Fostering a Culture of Diversity and Inclusion in Clinical Research by Training and Hiring Community Members: The Pitt Clinical and Translational Science Institute (CTSI) and the nonprofit Bidwell Training Center co-developed a program to foster diversity and inclusion in clinical research. The STricklAnd Research Training (START) program provides students in the Medical Assistant program at Bidwell a career path in clinical research.

Connecting Students to Opportunity through Dual Enrollment: This presentation will explain how the IOP Task Force on Equity in Dual Enrollment and Pre-apprenticeship Programming worked with community partners to develop policy recommendations for a comprehensive dual enrollment system in Pennsylvania, which will lead to more equitable outcomes for students who have previously been excluded from opportunities.

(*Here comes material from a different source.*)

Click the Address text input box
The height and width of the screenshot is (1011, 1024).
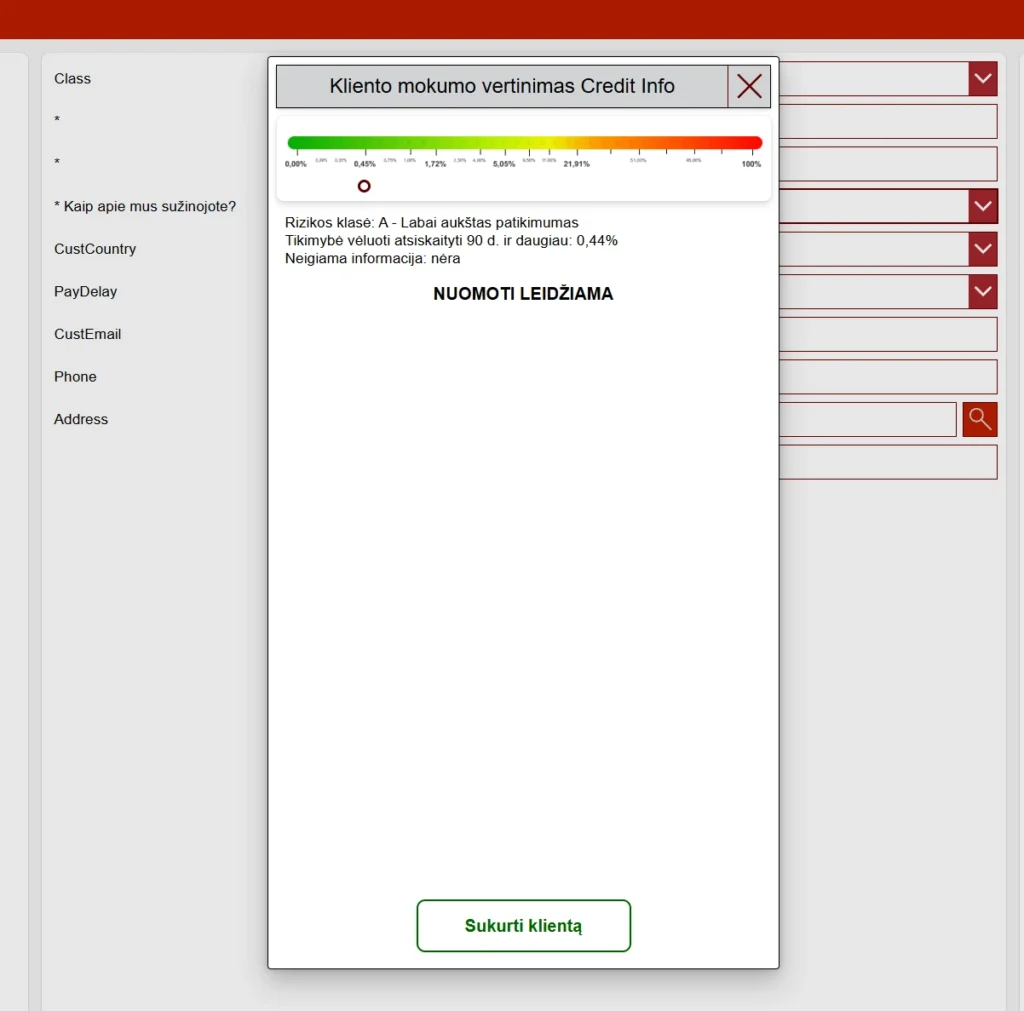click(x=880, y=419)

Afternoon Plenary with Dr. Rhianna Rogers (2:00-3:30)

Expanding Narratives through Methodology – Lessons from the RAND’s Center to Advance Racial Equity Policy (CAREP): We are at a critical point in history where creating equitable ways to engage diverse populations is not only necessary but a central component of achieving racial equity, developing inclusive public policy, and ensuring global justice for all. In 2021-2023, RAND’s Center to Advance Racial Equity Policy (CAREP) has piloted a series of equity-centered, participatory-based case studies that built on the award-winning Buffalo Project methodology, developed by Rogers. CAREP’s case studies focused on developing new methodological frameworks to achieve impact-oriented, community-centered solutions. This presentation will provide our initial findings and offer tips and best practices for developing meaningful, action-oriented research that advances community-engaged, racial equity policy.

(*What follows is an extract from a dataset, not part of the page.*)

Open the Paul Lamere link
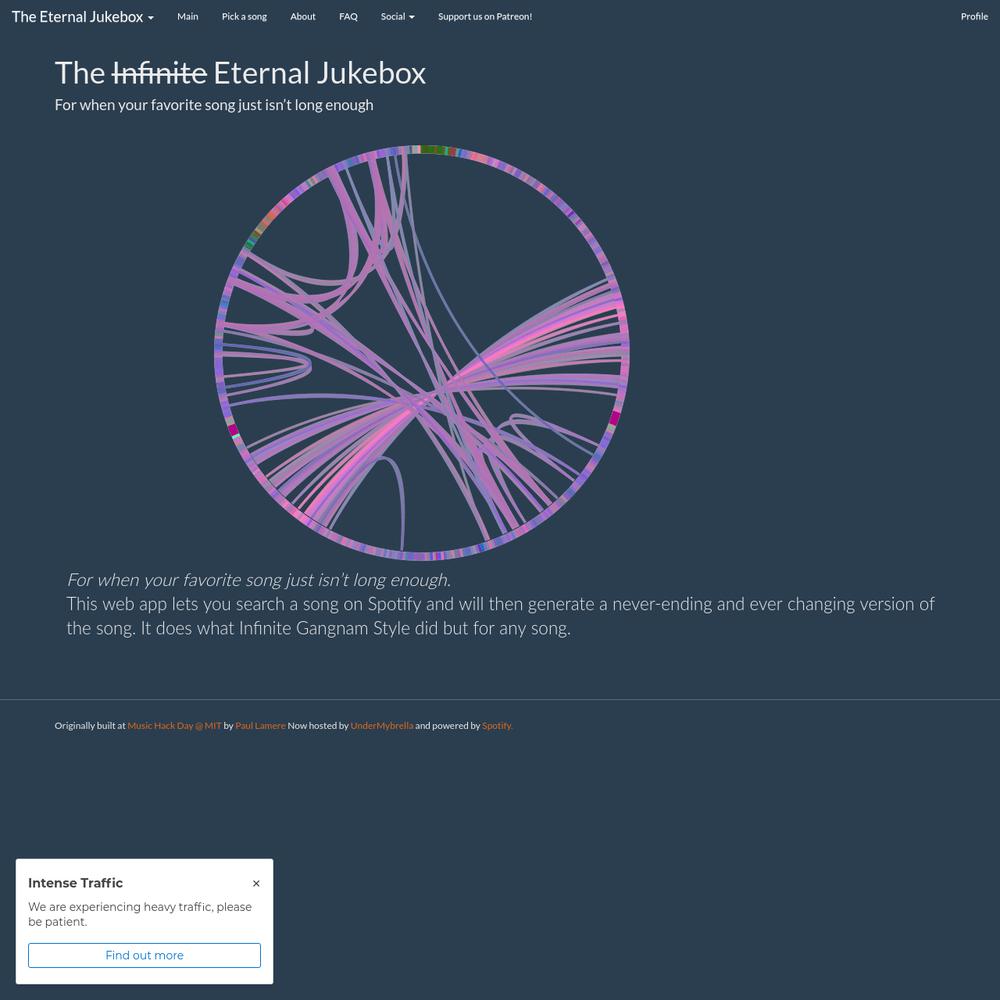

Concurrent Workshop Block 4 (3:40-4:30):

Social Justice Education Summit: Programming for Health Justice: The Office of Health Sciences Diversity, Equity and Inclusion recently hosted its first Social Justice Education Summit, a space designed to engage in the how-to and the best-of for co-creating learning across the health professions education life span for inclusive and equitable campus-community engagement practice. Our workshop will review Summit proceedings and outcomes and provide suggestions for application for social justice practice.

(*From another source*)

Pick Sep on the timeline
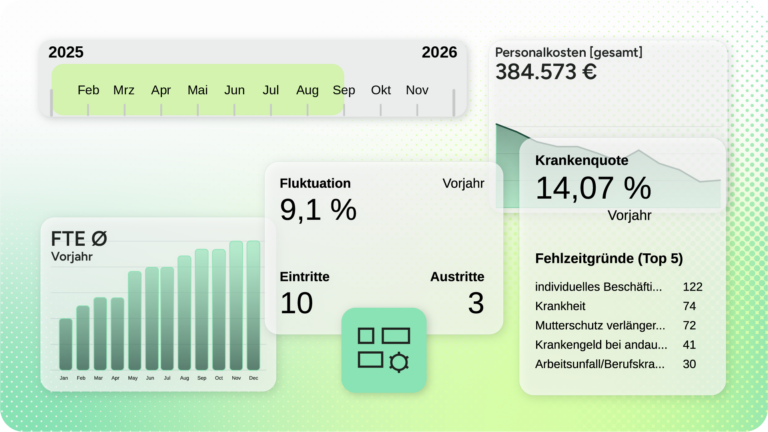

The Power of Picturebooks to Enact Culturally Informed Reading Practices: A Case Study from the 3Rs (Reading, Racial Equity, and Relationships): We will present a case study from the 3Rs, a literacy program that uses high quality racially affirming picturebooks with K-3 teachers to develop racial literacy and shift reading practices. We will highlight results from a collaboration showcasing the ways teachers use picturebooks to expand narratives with students and colleagues, and explore the role of school leadership in supporting and sustaining these types of collaborative interventions. 

Measuring Up: Grading Drinking Water Quality, Affordability, and Transparency Practices in Allegheny County: Our interdisciplinary team evaluated 36 community water systems, documenting transparency, affordability, and water quality practices. Findings were translated into report cards designed to empower residents and organizations to achieve more equitable water governance. We will highlight the university-nonprofit partnership, report findings, and creating impactful tools for community use through research.